Tom Menino entered Faneuil Hall a little after 4 p.m. today to a standing ovation and "My Way."
"I never dreamed I would end up here, mayor of Boston during its best years," he told the packed auditorium, saying that in jobs, graduation rates, construction, credit ratings, population and crime, the city is at its best numbers in decades.
"Boston's neighborhoods are thriving as they never have," he said. "And most important to me, we are more open and accepting city."
Menino said that physically, he feels better than he has in a long time, although he joked he should be at a physical-therapy appointment rather than giving a speech.
"I'm back to a mayor's schedule, but not a Menino schedule," he said. "And I miss that." He fought back tears as he finally, publicly said that he would not run this fall, that he would give up the job he loves, even though "I can run, and I can win. And I can lead. But not in the neighborhoods, all the time, as I like."

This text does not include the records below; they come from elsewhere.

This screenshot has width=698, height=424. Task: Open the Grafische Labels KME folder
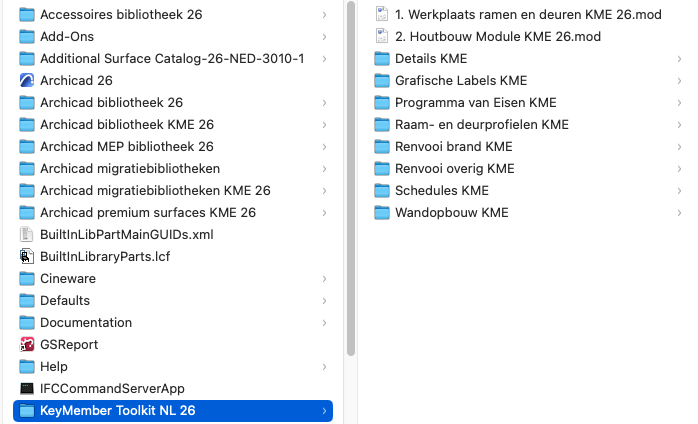(x=528, y=81)
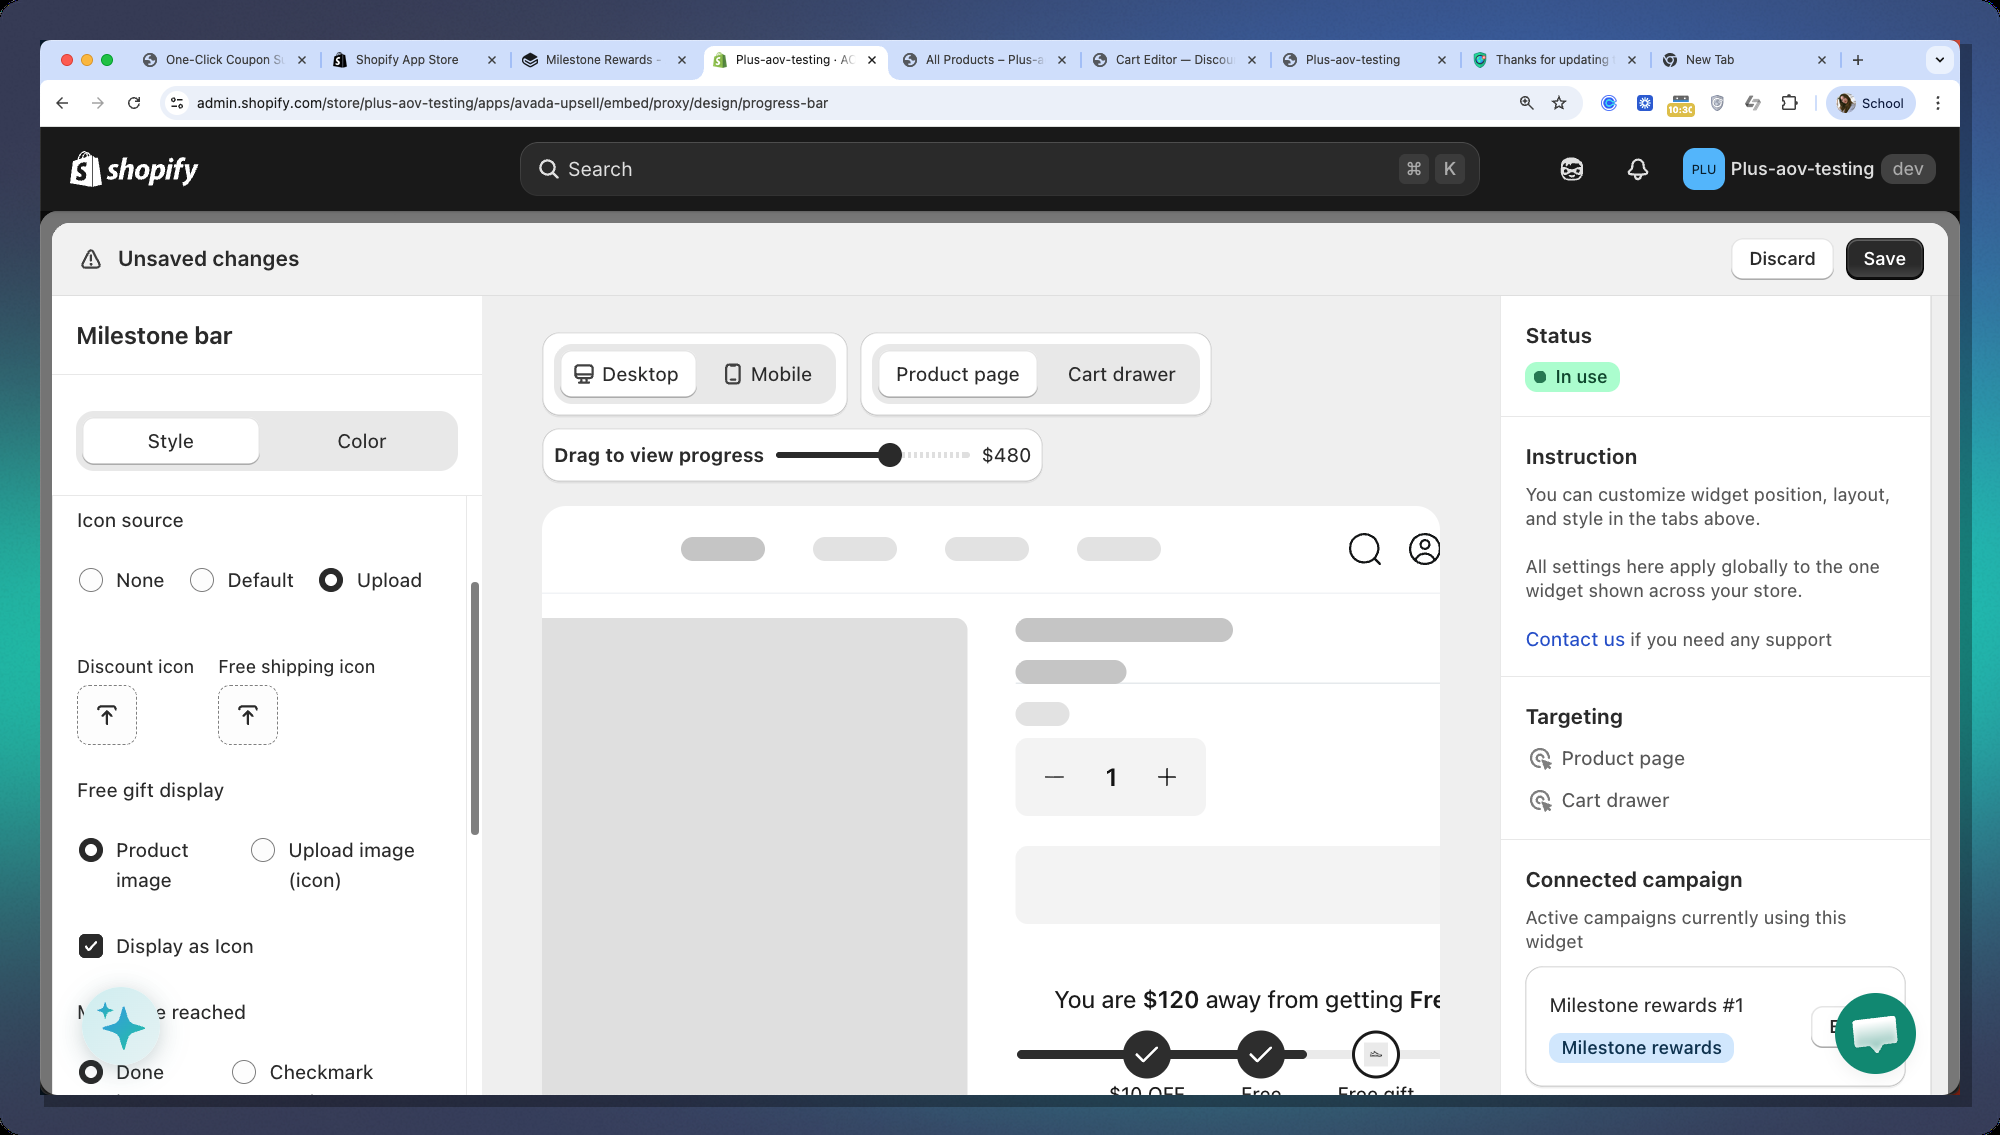Click the sparkle AI assistant button
Viewport: 2000px width, 1135px height.
(122, 1025)
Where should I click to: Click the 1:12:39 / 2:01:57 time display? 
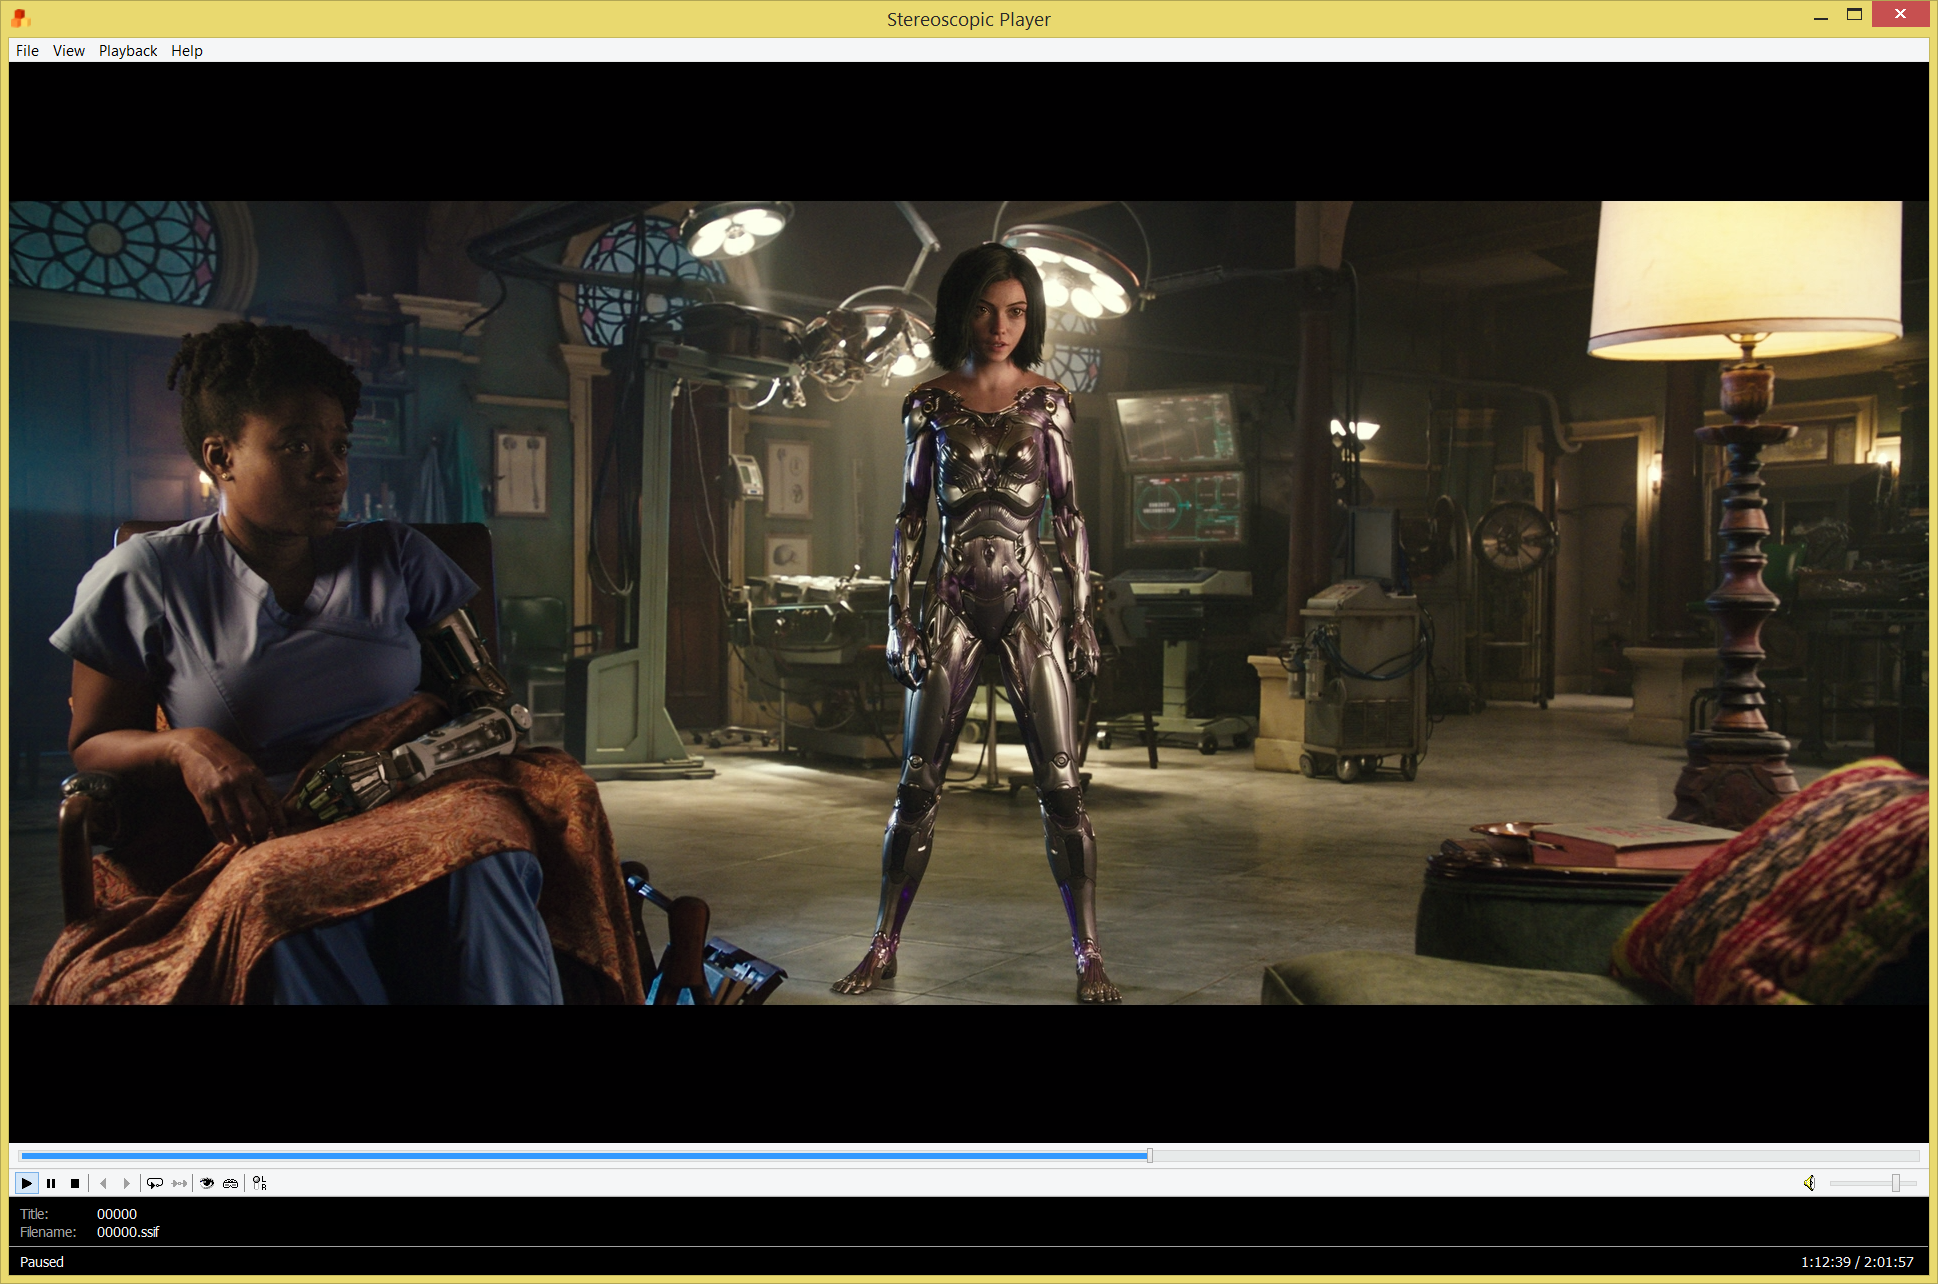click(1857, 1262)
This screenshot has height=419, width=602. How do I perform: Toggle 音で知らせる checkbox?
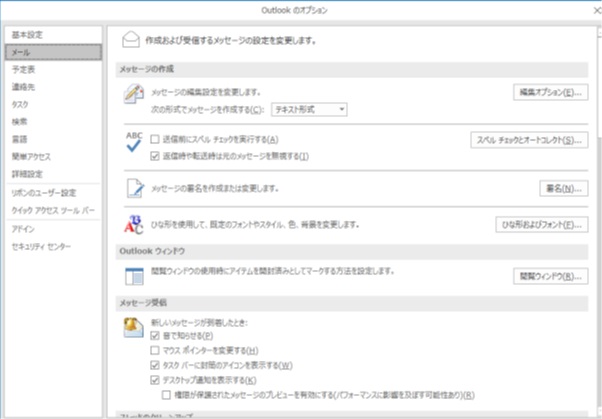[154, 336]
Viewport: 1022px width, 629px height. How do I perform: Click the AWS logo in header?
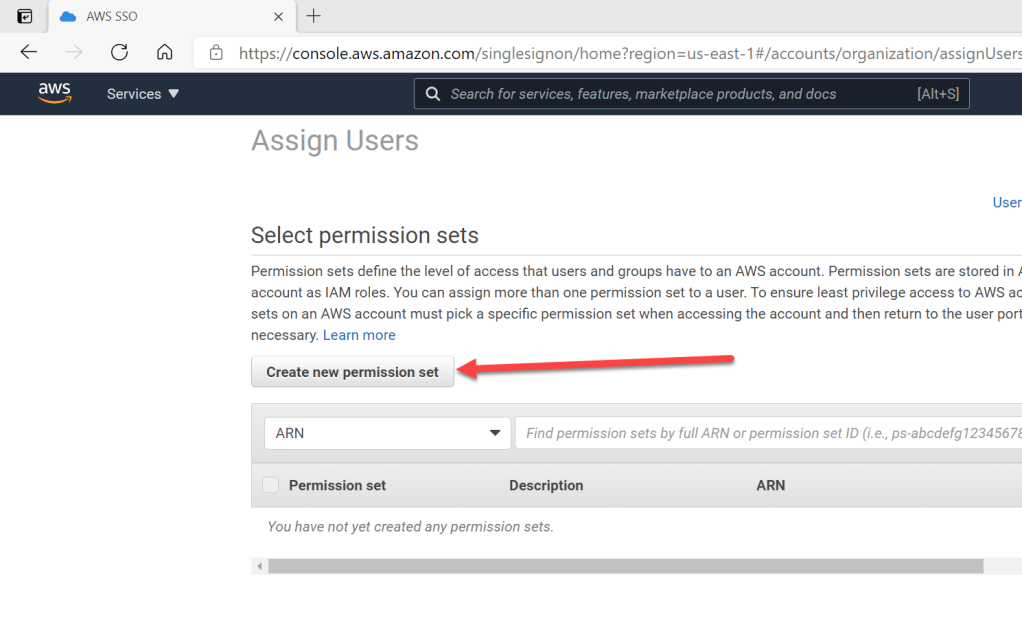55,93
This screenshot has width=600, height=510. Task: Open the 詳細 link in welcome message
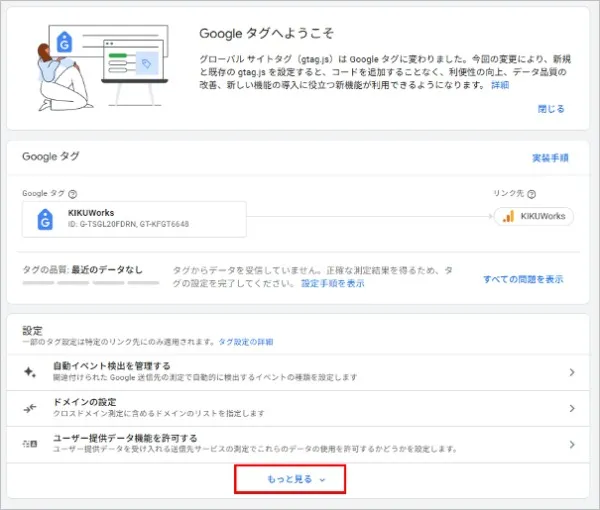499,85
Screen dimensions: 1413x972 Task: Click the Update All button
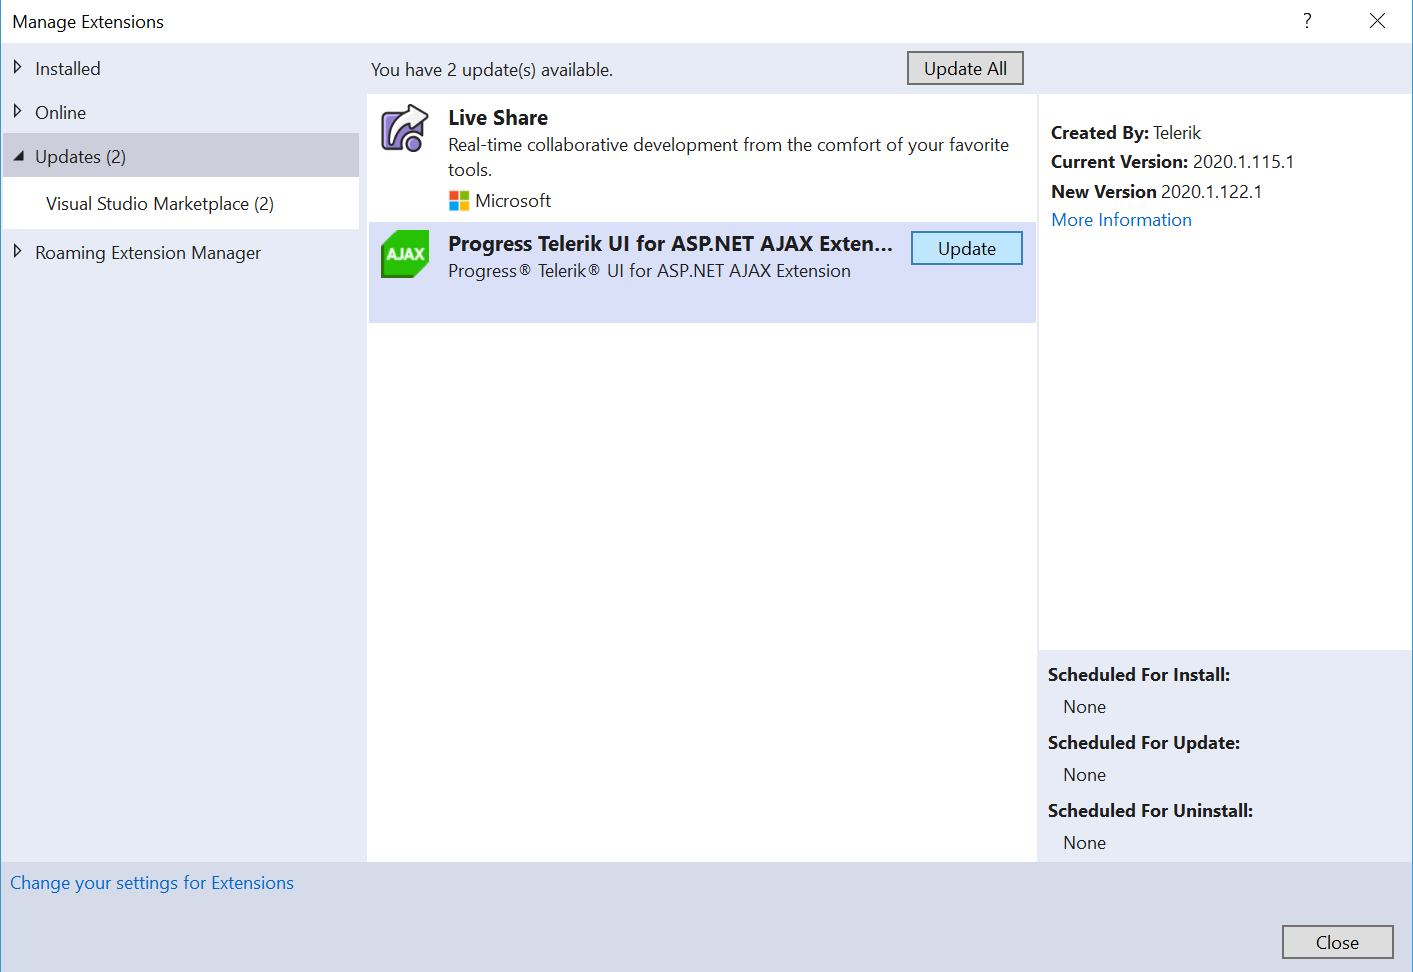pos(964,67)
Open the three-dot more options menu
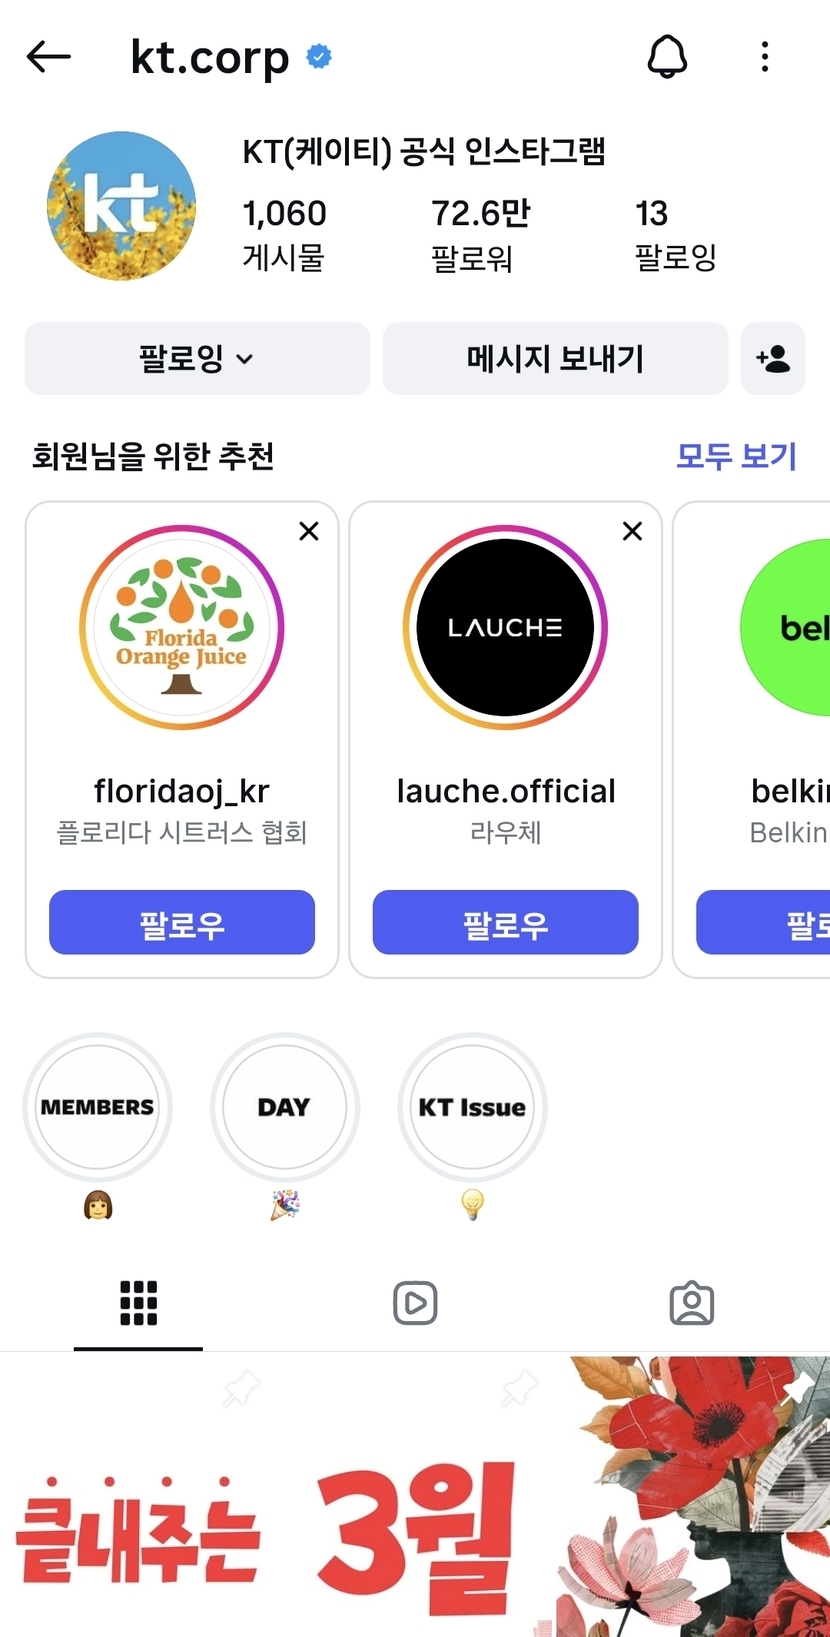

Menino said he first started thinking about not running for a sixth term several months ago; vowed he has "no intention of letting up just yet" and is merely entering a new chapter in his life on the public scene. However, he said he would not endorse a successor, asking only that Bostonians "choose someone who loves this city as much as I do."
He cited the well known statistic about how he's met roughly half the entire city's population and answered the question of how he could do that with a litany of accomplishments helping individual neighborhoods grow.
"All you do is start in Roslindale and rebuild its main streets with neighbors. You walk with the proud residents of Bowdoin/Geneva." He also pointed to everything from a new supermarket in Grove Hall to a landfill in West Roxbury turned into a park, "dazzling new libraries" in Mattapan and Brighton, summer job programs and the start of the Fernandes project in Dudley Square.
He added, "you reach out to the homeless on cold winter nights and say they count also."
"I just did what I loved, then it wasn't too hard," he said of shaking hundreds of thousands of hands.
"Boston is the greatest city on earth," he added. Boston "gets gets better every day because of all of you. And as long as you work together, that will never change."